Selecting the most relevant or informative features is a key issue in actual machine learning problems. Since an exhaustive search is not feasible even for a moderate number of features, an intelligent search strategy must be employed for finding an optimal subset, which implies considering how features interact with each other in promoting class separability. Balancing feature subset size and classification accuracy constitutes a multi-objective optimization challenge. Here we propose MOELIGA, a multi-objective genetic algorithm incorporating an evolutionary local improvement strategy that evolves subordinate populations to refine feature subsets. MOELIGA employs a crowding-based fitness sharing mechanism and a sigmoid transformation to enhance diversity and guide compactness, alongside a geometry-based objective promoting classifier independence. Experimental evaluation on 14 diverse datasets demonstrates MOELIGA's ability to identify smaller feature subsets with superior or comparable classification performance relative to 11 state-of-the-art methods. These findings suggest MOELIGA effectively addresses the accuracy-dimensionality trade-off, offering a robust and adaptable approach for multi-objective feature selection in complex, high-dimensional scenarios.

翻译：在实际机器学习问题中，选择最相关或最具信息量的特征是一项关键任务。
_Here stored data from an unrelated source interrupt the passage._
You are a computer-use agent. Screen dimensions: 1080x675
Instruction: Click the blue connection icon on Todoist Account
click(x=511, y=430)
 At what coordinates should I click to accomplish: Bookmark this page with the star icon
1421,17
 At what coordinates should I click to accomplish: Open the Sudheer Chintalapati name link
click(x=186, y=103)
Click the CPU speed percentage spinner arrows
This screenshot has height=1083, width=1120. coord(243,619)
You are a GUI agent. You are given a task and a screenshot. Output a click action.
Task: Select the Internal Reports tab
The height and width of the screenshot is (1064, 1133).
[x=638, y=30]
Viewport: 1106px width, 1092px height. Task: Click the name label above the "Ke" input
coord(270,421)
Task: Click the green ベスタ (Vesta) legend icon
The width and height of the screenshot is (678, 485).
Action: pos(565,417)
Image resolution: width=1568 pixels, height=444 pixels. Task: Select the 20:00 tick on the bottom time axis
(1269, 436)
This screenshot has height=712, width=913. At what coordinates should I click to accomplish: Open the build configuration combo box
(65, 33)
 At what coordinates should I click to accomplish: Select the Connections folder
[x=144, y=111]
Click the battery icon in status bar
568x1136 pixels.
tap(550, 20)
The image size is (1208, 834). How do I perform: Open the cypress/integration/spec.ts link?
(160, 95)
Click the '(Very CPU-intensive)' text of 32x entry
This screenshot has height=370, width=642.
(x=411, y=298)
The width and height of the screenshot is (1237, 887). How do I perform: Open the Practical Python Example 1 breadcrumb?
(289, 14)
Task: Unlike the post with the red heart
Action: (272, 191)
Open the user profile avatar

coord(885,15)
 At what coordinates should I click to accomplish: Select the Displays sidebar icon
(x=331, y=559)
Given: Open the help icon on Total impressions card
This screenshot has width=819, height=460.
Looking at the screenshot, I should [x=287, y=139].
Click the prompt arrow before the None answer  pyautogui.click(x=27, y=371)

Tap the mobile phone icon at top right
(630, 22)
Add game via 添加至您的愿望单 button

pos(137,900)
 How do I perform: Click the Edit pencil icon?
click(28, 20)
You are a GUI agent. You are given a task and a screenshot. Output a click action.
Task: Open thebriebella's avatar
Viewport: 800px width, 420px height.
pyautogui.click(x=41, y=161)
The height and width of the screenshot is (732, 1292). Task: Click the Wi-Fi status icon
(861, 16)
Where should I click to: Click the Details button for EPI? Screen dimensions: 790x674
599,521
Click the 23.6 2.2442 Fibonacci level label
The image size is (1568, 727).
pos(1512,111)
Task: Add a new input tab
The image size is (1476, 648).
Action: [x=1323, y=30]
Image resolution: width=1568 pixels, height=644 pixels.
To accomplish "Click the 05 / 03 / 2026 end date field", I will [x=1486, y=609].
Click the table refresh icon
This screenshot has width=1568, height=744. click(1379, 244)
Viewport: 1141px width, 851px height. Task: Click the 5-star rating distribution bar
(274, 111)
由于即使对中等数量的特征进行穷举搜索也不可行，因此必须采用智能搜索策略来寻找最优子集，这需要考虑特征在促进类可分性时的相互作用。平衡特征子集大小与分类精度构成了多目标优化挑战。本文提出MOELIGA，一种结合进化局部改进策略的多目标遗传算法，该算法演化子种群以优化特征子集。MOELIGA采用基于拥挤度的适应度共享机制和Sigmoid变换来增强多样性并引导紧凑性，同时结合基于几何的目标函数以促进分类器独立性。在14个不同数据集上的实验评估表明，相较于11种最先进方法，MOELIGA能够识别出更小且具有更优或相当分类性能的特征子集。这些发现表明，MOELIGA有效解决了精度-维度权衡问题，为复杂高维场景下的多目标特征选择提供了一种稳健且适应性强的方案。